▶ _Word and element location records_
====
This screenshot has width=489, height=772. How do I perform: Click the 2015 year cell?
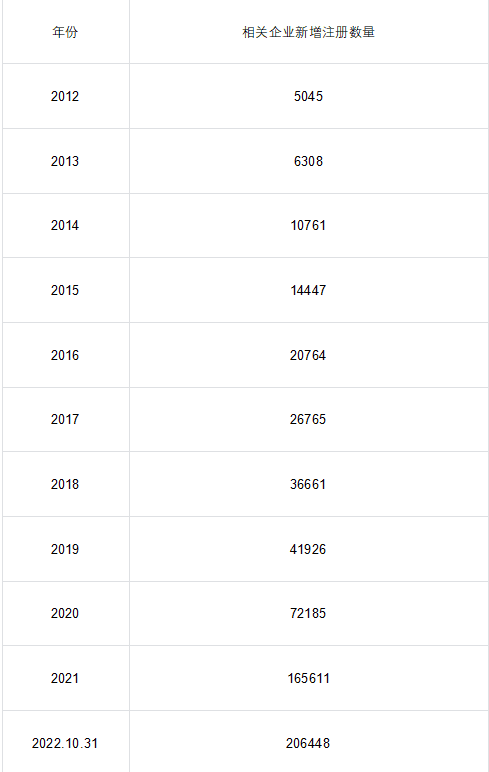[65, 290]
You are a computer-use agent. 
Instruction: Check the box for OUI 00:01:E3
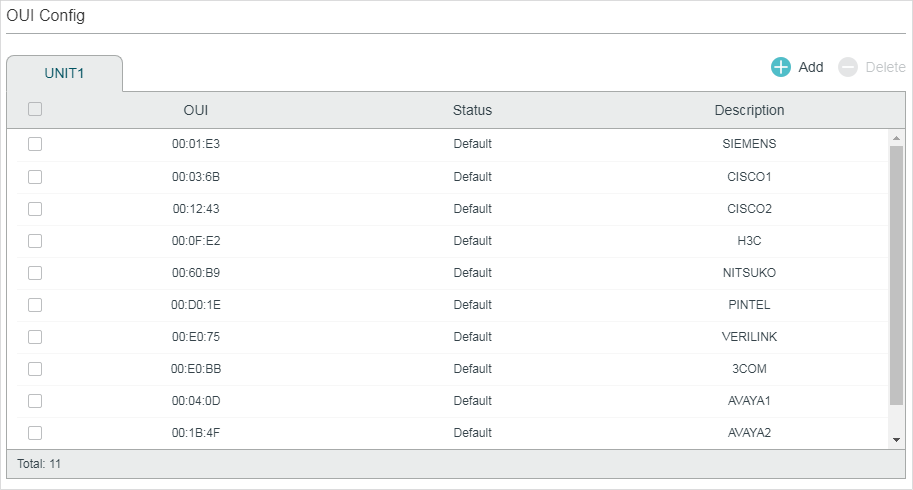pos(35,144)
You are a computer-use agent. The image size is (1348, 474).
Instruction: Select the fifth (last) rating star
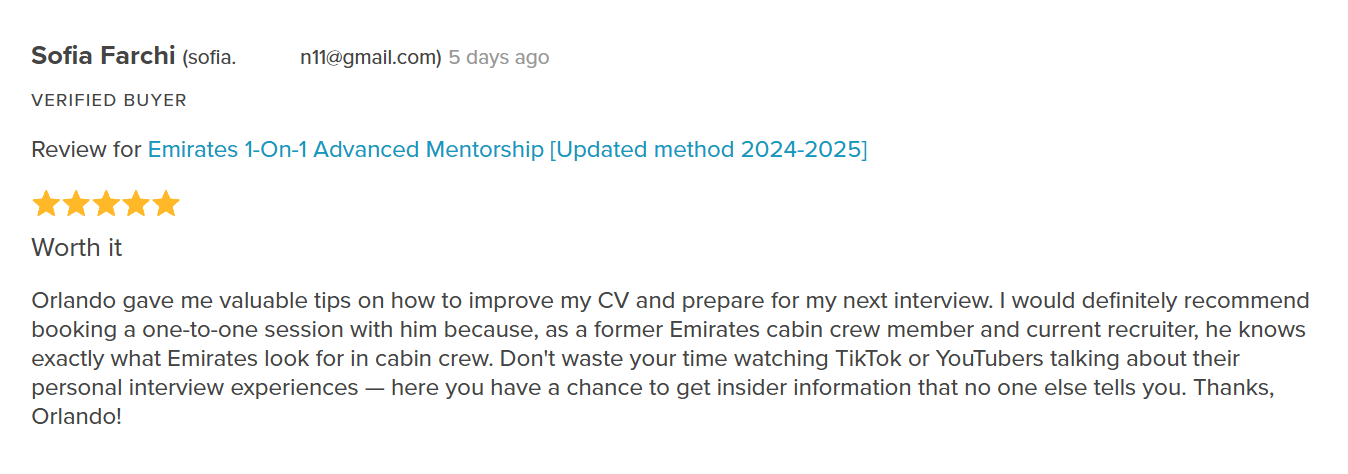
====
▶ _Exercise_
Convert the lines from the one containing "You are a computer-use agent. The" through the end of the records into a Markdown table with the columns No. and Text, skipping blank lines. Leave the pictures out of the table.

▶ _Task result_
| No. | Text |
|---|---|
| 1 | You are a computer-use agent. The image size is (1348, 474). |
| 2 | Instruction: Select the fifth (last) rating star |